Essa pesquisa dialoga com a de Maria Gorete Marques de Jesus, também autora de um dos capítulos do livro. Ela analisa 51 processos de crimes de tortura da cidade de São Paulo, que em 2008 já possuíam decisões em primeira instância.

Dentro dos casos, havia 181 réus que eram agentes do Estado (policiais, agentes penitenciários, monitores de unidades de Febem), mas também havia crimes envolvendo mães, pais, padrastos, maridos que acabaram sendo enquadrados nesse tipo de crime.

A lei brasileira 9455/1997 não estabelece que a tortura se define pelo perfil de quem comete o crime, que é o que a Comissão da ONU determina (só se reconhece se a violência foi praticada por um agente do Estado, aquela praticada por outras pessoas se encaixam em outros tipos de crime). Entretanto, no Brasil, a pena é agravada se a ação foi cometida por um funcionário público dessas instituições.

* * * * * * *

O QUE FAZER: Transcreva sem alterações a parte do excerto sobre processos de tortura que começa em "Essa pesquisa dialoga" e segue até "tipo de crime.".

* * * * * * *

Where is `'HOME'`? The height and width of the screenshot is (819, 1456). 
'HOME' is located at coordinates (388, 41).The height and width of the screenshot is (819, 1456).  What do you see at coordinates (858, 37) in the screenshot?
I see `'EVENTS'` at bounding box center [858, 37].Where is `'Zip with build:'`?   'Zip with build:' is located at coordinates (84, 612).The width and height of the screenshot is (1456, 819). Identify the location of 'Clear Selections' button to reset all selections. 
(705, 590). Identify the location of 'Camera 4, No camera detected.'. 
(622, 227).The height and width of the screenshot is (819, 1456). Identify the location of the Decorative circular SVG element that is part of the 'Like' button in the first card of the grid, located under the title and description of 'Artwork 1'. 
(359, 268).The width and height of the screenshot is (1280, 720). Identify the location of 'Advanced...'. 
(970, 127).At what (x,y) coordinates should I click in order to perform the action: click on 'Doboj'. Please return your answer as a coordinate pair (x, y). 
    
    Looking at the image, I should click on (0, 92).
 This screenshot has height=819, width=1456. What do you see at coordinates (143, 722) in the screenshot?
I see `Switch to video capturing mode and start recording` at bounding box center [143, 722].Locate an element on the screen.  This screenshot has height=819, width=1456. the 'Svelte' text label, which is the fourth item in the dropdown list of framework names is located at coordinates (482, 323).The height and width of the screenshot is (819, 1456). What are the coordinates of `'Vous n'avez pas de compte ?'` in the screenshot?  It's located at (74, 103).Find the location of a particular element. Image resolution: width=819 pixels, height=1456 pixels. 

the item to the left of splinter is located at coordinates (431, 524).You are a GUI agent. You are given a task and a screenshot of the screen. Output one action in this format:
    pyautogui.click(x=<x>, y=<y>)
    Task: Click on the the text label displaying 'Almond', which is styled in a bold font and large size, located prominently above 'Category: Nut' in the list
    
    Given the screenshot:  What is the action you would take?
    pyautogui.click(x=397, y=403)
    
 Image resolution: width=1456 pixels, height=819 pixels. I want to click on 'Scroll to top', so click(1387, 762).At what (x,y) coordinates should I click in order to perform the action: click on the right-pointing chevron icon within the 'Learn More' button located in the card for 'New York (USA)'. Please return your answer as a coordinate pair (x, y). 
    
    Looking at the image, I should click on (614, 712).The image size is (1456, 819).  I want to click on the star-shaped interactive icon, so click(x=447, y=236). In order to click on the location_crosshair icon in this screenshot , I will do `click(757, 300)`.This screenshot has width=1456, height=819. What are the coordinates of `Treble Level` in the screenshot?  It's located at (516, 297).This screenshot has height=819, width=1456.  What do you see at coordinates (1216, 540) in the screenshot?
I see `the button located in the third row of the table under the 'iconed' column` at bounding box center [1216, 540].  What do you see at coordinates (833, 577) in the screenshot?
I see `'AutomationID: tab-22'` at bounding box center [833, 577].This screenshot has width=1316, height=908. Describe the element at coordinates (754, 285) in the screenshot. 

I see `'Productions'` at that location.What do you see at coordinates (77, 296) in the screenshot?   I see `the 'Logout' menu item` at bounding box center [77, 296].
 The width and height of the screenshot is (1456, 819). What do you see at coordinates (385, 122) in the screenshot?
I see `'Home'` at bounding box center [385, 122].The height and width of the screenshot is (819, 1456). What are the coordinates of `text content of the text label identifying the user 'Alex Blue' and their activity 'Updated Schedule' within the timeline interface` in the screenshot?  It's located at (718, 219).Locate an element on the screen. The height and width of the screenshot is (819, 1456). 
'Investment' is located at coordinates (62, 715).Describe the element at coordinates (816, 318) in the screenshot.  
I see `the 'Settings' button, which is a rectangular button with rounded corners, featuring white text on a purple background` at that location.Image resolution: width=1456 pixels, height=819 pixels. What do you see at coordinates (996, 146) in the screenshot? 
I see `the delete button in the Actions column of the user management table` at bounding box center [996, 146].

* * * * * * *

ESPAÇO PARA RESPOSTA:
Essa pesquisa dialoga com a de Maria Gorete Marques de Jesus, também autora de um dos capítulos do livro. Ela analisa 51 processos de crimes de tortura da cidade de São Paulo, que em 2008 já possuíam decisões em primeira instância.

Dentro dos casos, havia 181 réus que eram agentes do Estado (policiais, agentes penitenciários, monitores de unidades de Febem), mas também havia crimes envolvendo mães, pais, padrastos, maridos que acabaram sendo enquadrados nesse tipo de crime.